Google is your friend. If you search for sigsegv, you will find a nice Wikipedia entry: http://en.wikipedia.org/wiki/SIGSEGV which then points you to another Wikipedia page: http://en.wikipedia.org/wiki/Segmentation_fault

On that page, you will find a reasonable definition of a segmentation violation:

 A segmentation fault (often shortened to segfault) or access violation is a 
 particular error condition that can occur during the operation of computer 
 software. A segmentation fault occurs when a program attempts to access a 
 memory location that it is not allowed to access, or attempts to access a
 memory location in a way that is not allowed (for example, attempting to 
 write to a read-only location, or to overwrite part of the operating 
 system)

This is what is happening when you run your program and you see the dreaded red message from waf:

 Command ['/your/directory/path/ns-3-allinone-dev/ns-3-dev/build/debug/scratch/hs'] exited with code -11

Let's Reproduce One of Those

Pull up the file you created (scratch/hs.cc) in you favorite programmer's editor and change that line you added so that the main funtion looks like this:

   int 
 main (int argc, char *argv[])
 {
   NS_LOG_UNCOND ("Hello Simulator");
   *(char *)0 = 0;
 }

If you build and run, you should now see that waf highlights the fact that your program crashes with a segmentation fault by displaying the infamous red line:

 Waf: Entering directory `/your/directory/path/ns-3-allinone-dev/ns-3-dev/build'
 Waf: Leaving directory `/your/directory/path/ns-3-allinone-dev/ns-3-dev/build'
 'build' finished successfully (0.872s)
 Hello Simulator
 Command ['/your/directory/path/ns-3-allinone-dev/ns-3-dev/build/debug/scratch/hs'] exited with code -11

What you have done by adding the line,

   *(char *)0 = 0;

is to try to write a zero byte to address zero of your system. In every system that I can think of, address zero is located in a reserved system page that most likely includes important things like reset vectors which users must not be allowed to change. Therefore, this access must be illegal for several reasons; and your operating system detects this attempt to modify the page and summarily stops your program. This is called "a crash."

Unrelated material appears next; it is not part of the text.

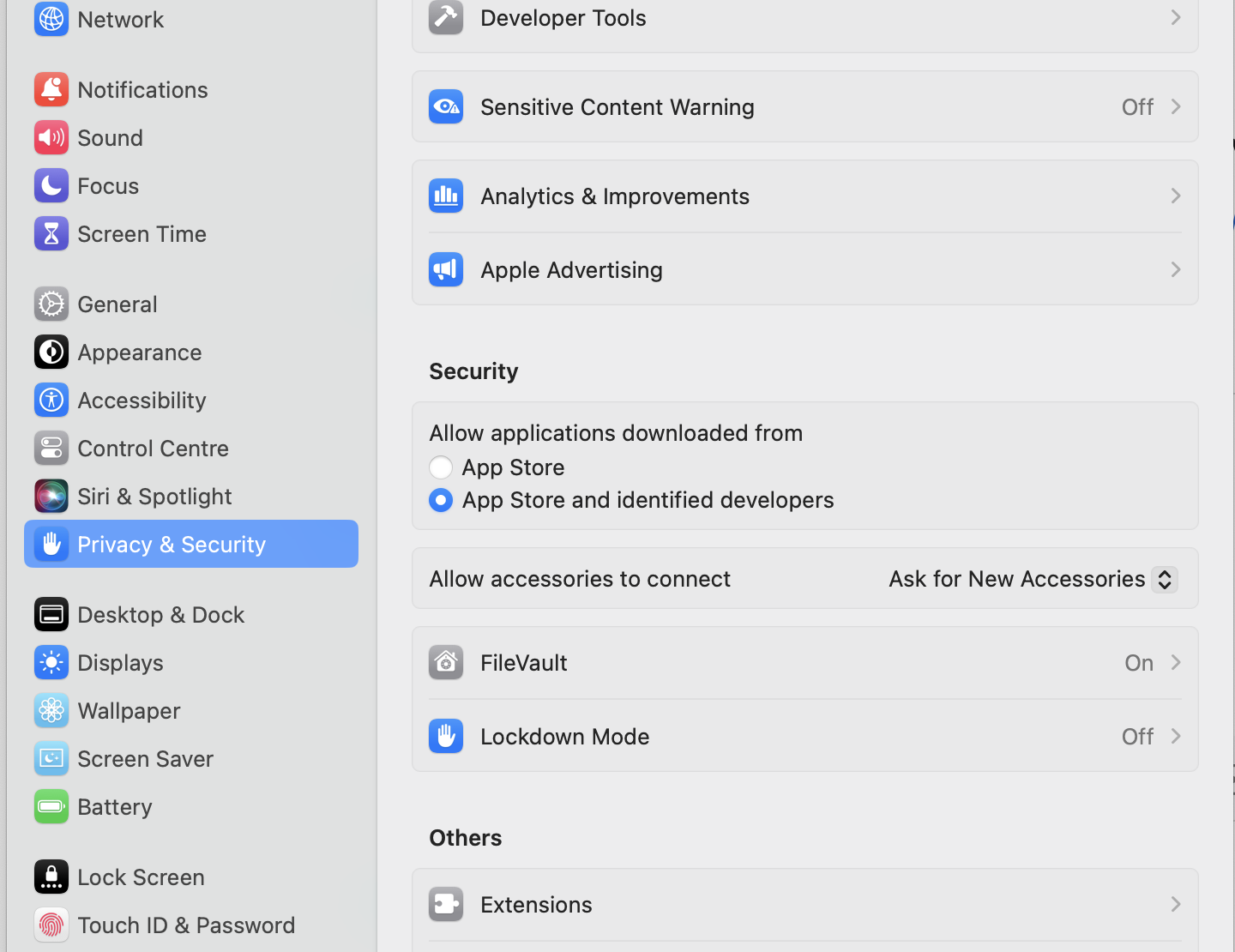Click the Lockdown Mode hand icon

(446, 737)
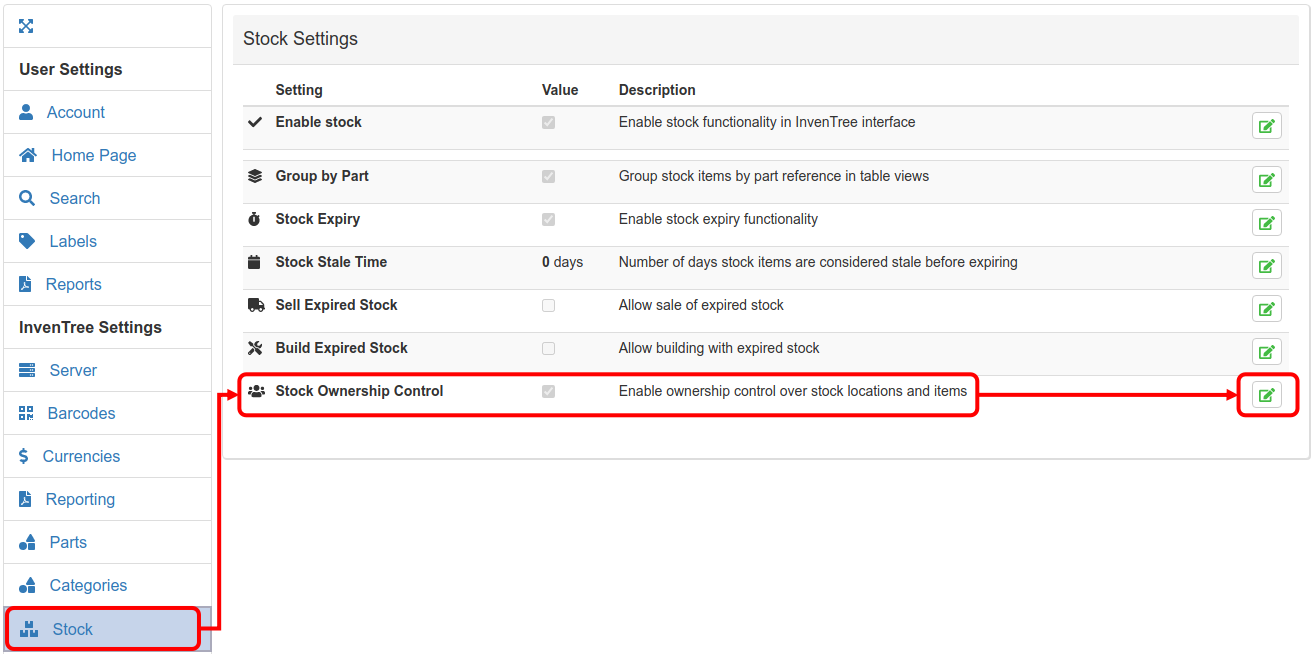
Task: Edit the Sell Expired Stock setting
Action: tap(1266, 309)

So, when your program exits with a SIGSEGV, it has done something that the operating system considers as bad. The red line with the error code from waf is simply telling you what has happened. Your next job is to figure out what you did that the operating system doesn't like.

Finding and Fixing the Problem

Since there are literally an infinte number of ways you can introduce a segmentation violation into your code, there is no way I can tell you how to fix your code. What I can do is to explain how to run your program in a debugger so you can see the point at which the operating system decided your program has gone bad. There are many debuggers, and you will probably come to know and love gdb for its power and ubiquity. Let's start with something small, though. For beginners, a graphical debugger is probably the way to go, and insight is fairly intuitive to use. It turns out that insight is actually a graphical wrapper for gdb, so you can eventually get to the more powerful gdb features as you learn more; so this isn't a completely pointless exercise :-)

If your system does not come with insight, you can install the package simply by using either

 sudo yum install insight

or

 sudo apt-get install insight

There are two basic ways to run a program under a debugger in ns-3. You can run the program using a so-called command-template

 ./waf --run hs --command-template="insight %s"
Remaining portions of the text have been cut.